- Stated goal
Collect every line in the records below that contains the string "target"; case counts.

--- Entries provided ---

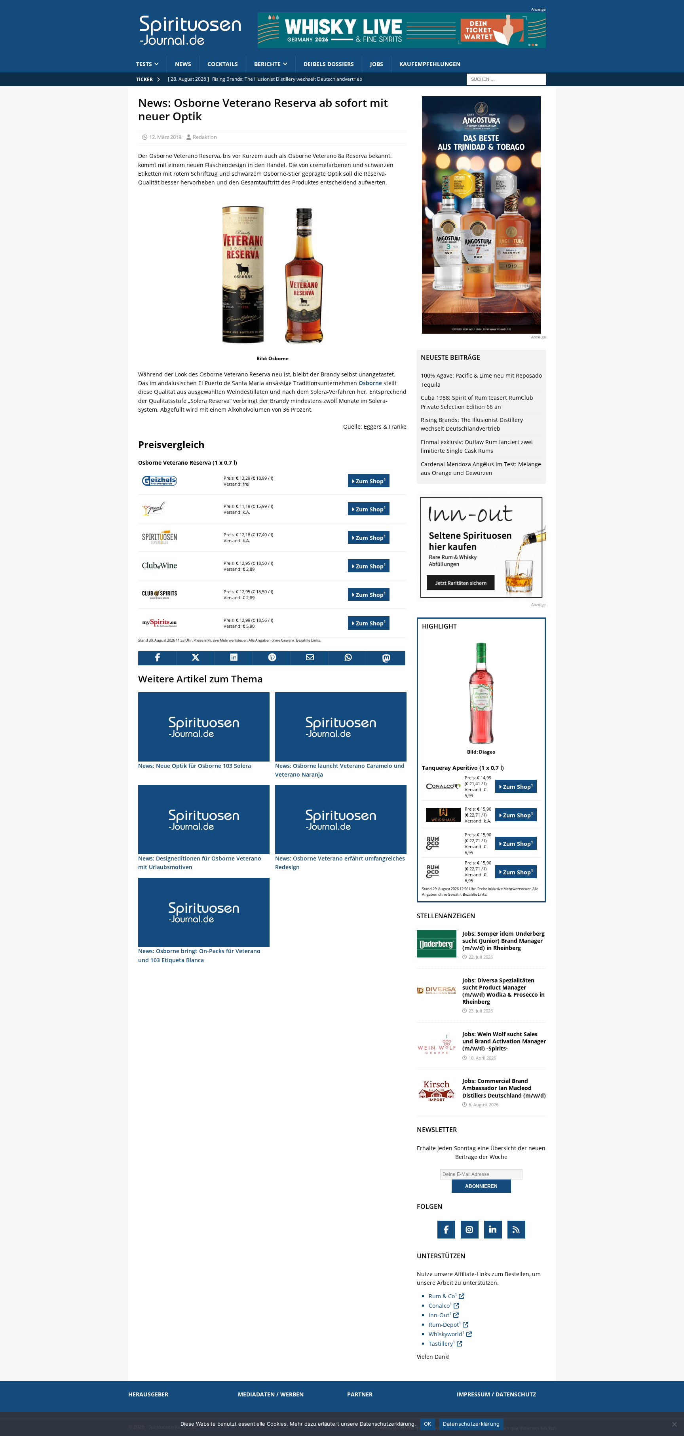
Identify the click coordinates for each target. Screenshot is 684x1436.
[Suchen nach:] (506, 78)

---
--- Entries provided ---

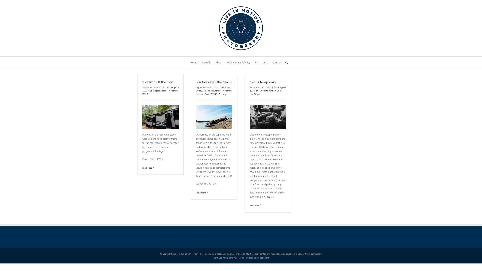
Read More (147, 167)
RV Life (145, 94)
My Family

---

- Output
Identify the click coordinates for each target. Screenshot is 684x1436.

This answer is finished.